A Business Requirements Document is a structured container. The structure is largely standard; the content is project-specific. AI is excellent at generating the structure and first-pass prose for standard sections, which you then populate with the actual requirements content from your elicitation work.

Here's how AI leverage maps across a typical BRD's sections:

Executive summary
Overview of business need, project objectives, and expected outcomes. AI drafts from your project description; you adjust for political nuance and strategic framing.
High AI value
Business objectives
Structured list of measurable objectives. AI formats from your notes; you verify each objective is genuinely measurable and traceable.
High AI value
Scope and out-of-scope
AI can structure scope statements from your description — but scope boundaries are a business decision. AI suggests; you confirm with stakeholders.
Medium AI value
Stakeholder analysis
AI generates template stakeholder table from a list you provide. You populate influence/interest and add political context AI doesn't have.
Medium AI value
Functional requirements
The core of the document. AI helps with formatting and consistency but the requirements themselves must come from elicitation — not AI generation.
Low AI generation
Assumptions and constraints
AI is good at generating a comprehensive prompt list of assumption categories for you to work through — often surfaces things you would have missed.
High AI value
Risks and dependencies
AI can suggest common risks for this type of project in this domain. Flag for review — not all will be relevant, and project-specific risks require your knowledge.
Medium AI value
Glossary
AI is excellent at generating domain glossaries for insurance and Guidewire terminology. Verify technical definitions; add project-specific terms.
High AI value
Prompt — BRD executive summary and objectives
Role / context I'm a BA writing a Business Requirements Document for a Guidewire PolicyCenter implementation at Northshore Mutual Insurance, a mid-size Ontario P&C insurer. The project replaces their 20-year-old custom policy administration system for personal lines (auto and home).

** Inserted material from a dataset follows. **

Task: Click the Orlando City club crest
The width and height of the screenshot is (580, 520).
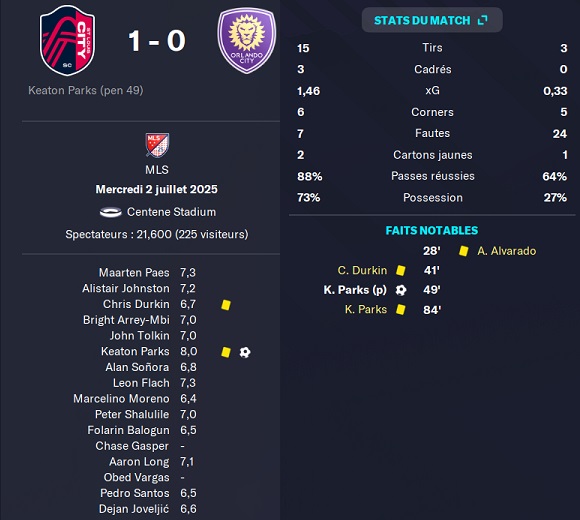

Task Draft the Executive Summary and Business Objectives sections of the BRD. The executive summary should explain the business context, the need for change, and what the project is expected to deliver. The business objectives section should list 5–7 measurable objectives.
Context — project background Key drivers: the legacy system can no longer be modified cost-effectively; the insurer is losing competitive ground on time-to-market for new products; straight-through processing rates are under 30% vs industry benchmarks of 65%+; the system requires manual workarounds for regulatory reporting. Expected outcomes from discovery sessions: improved STP rates, faster product launch capability, reduced operational overhead, better data quality for analytics and regulatory reporting.
Format Executive summary: 2–3 paragraphs, professional and factual, suitable for VP-level audience. Business objectives: numbered list, each objective written as a measurable outcome (include draft success metrics where possible). Flag any metric I should confirm with the business before including.
Knowledge Check
You use AI to generate the assumptions and constraints section of a BRD for a ClaimCenter implementation. The AI produces 18 assumptions covering data migration, integration, regulatory, and operational areas. What is your next step?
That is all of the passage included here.